**TAREFA 1**
Pode repetir, sem qualquer alteração, o trecho do texto sobre a visita de estudo que abre com as palavras que contêm "Foi desta mesma" e fecha com "entregue às famílias."?

**TEXTO DE ORIGEM**
Naquela semana de aulas, Teresa foi todos os dias para a Secundária, enquanto os colegas visitavam museus e conheciam bairros parisienses.

“Escola tem a obrigação de incluir e isto é excluir”

Para o presidente da Associação Nacional de Directores de Agrupamentos e Escolas Públicas (ANDAEP), Filinto Lima, “ninguém pode ficar de fora” de uma viagem organizada pela escola, que é diferente das viagens de finalistas do 12.º ano.

“Mesmo que pareçam passeios, são aulas fora da escola e não é admissível que alunos fiquem em terra por incapacidade económica. Estas situações, que espero serem casos isolados, têm de ser corrigidas”, nota Filinto Lima.

“A escola tem a obrigação de incluir e isto é excluir”, critica.

Foi desta mesma forma que pensou António Silva quando as professoras da Escola Secundária Infanta Dona Maria, onde estuda a filha, admitiram que não se iriam preocupar com quem não pudesse pagar a viagem.

“Relativamente à situação de alunos/famílias sem condições para custear a visita de estudo, não nos compete a nós, professoras organizadoras, resolvermos esta questão”, declararam num documento escrito entregue às famílias.

“Esta visita de estudo não é uma actividade obrigatória, pelo que só se devem inscrever os alunos interessados e/ou que podem participar na visita de estudo”, referia ainda a informação a que a Lusa teve acesso.

**DADOS DE ENTRADA**

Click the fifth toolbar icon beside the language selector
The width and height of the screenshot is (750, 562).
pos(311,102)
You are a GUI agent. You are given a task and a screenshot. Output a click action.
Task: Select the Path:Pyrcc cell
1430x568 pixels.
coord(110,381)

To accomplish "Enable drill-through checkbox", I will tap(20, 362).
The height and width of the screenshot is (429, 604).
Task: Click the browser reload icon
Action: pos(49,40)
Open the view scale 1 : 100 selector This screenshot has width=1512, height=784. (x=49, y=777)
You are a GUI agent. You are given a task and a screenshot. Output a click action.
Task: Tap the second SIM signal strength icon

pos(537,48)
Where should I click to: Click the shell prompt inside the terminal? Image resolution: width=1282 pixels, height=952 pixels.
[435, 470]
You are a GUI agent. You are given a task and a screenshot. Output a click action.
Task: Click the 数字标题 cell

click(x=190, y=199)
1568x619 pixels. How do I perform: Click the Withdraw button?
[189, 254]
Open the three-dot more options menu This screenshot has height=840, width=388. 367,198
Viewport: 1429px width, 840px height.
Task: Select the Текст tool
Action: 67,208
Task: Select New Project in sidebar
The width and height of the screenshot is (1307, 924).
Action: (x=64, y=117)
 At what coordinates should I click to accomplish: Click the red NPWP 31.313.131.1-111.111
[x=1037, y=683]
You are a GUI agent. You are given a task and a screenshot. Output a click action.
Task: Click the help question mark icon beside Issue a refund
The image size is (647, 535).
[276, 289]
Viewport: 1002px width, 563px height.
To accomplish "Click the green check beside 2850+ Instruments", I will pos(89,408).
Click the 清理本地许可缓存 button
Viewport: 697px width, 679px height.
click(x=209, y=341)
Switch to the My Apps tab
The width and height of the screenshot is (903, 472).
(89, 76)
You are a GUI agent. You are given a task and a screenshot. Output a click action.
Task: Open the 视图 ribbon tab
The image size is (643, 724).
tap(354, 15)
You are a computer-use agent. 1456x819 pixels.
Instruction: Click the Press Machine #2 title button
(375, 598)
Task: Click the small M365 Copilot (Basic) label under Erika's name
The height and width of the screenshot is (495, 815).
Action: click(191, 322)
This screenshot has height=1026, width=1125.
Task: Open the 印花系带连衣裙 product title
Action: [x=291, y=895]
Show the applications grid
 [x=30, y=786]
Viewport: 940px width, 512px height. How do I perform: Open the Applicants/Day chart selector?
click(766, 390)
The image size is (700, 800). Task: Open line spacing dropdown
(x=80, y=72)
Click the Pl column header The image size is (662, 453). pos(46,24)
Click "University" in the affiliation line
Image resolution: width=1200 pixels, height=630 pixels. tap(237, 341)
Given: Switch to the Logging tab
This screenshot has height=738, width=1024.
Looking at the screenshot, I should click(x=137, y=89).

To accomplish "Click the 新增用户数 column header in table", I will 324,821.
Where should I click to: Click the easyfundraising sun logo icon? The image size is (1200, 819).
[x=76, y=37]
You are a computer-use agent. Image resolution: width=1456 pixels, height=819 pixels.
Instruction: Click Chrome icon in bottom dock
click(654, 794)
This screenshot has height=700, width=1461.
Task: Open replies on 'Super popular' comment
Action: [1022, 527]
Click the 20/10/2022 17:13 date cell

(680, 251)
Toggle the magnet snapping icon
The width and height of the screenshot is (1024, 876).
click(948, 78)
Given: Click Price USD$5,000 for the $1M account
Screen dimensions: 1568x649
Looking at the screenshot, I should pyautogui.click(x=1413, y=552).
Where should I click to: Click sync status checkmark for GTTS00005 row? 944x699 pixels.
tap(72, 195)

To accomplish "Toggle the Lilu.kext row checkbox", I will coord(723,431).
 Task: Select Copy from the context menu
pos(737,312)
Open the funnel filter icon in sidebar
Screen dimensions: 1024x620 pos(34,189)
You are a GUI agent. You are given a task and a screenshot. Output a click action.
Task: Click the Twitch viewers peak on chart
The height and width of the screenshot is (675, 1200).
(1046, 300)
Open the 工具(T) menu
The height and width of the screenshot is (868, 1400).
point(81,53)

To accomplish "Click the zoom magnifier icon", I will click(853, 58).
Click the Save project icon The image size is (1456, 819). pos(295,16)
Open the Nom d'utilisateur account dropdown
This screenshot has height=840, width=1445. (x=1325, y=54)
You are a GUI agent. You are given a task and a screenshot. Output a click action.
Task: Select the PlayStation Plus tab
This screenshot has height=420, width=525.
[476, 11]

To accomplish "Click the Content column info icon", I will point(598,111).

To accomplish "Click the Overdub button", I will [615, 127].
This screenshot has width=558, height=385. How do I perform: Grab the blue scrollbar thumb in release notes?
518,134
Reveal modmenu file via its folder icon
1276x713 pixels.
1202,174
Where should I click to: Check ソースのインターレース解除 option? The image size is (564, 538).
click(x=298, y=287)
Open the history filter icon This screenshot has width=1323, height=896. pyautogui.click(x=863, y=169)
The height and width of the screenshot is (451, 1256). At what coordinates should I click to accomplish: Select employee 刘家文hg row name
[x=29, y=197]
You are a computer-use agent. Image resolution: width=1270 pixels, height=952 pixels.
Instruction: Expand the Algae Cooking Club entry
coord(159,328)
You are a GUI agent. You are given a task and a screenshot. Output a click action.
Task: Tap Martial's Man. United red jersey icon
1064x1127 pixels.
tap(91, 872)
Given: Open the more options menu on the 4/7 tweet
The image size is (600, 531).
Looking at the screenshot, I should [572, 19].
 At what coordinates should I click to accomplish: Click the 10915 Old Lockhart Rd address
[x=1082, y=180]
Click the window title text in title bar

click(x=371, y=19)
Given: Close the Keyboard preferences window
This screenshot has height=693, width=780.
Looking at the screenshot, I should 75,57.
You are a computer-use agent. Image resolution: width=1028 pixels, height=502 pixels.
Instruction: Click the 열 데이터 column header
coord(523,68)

**TAREFA 2**
Consegue reproduzir, tal como estão, as linhas dos registos que vão desde a que contém "Given: Close the Keyboard preferences window" até ao fim dos registos, ambas as extremidades incluídas?

**RESPOSTA COMPLETA 1**
Foi desta mesma forma que pensou António Silva quando as professoras da Escola Secundária Infanta Dona Maria, onde estuda a filha, admitiram que não se iriam preocupar com quem não pudesse pagar a viagem.

“Relativamente à situação de alunos/famílias sem condições para custear a visita de estudo, não nos compete a nós, professoras organizadoras, resolvermos esta questão”, declararam num documento escrito entregue às famílias.

**RESPOSTA COMPLETA 2**
Given: Close the Keyboard preferences window
This screenshot has height=693, width=780.
Looking at the screenshot, I should 75,57.
You are a computer-use agent. Image resolution: width=1028 pixels, height=502 pixels.
Instruction: Click the 열 데이터 column header
coord(523,68)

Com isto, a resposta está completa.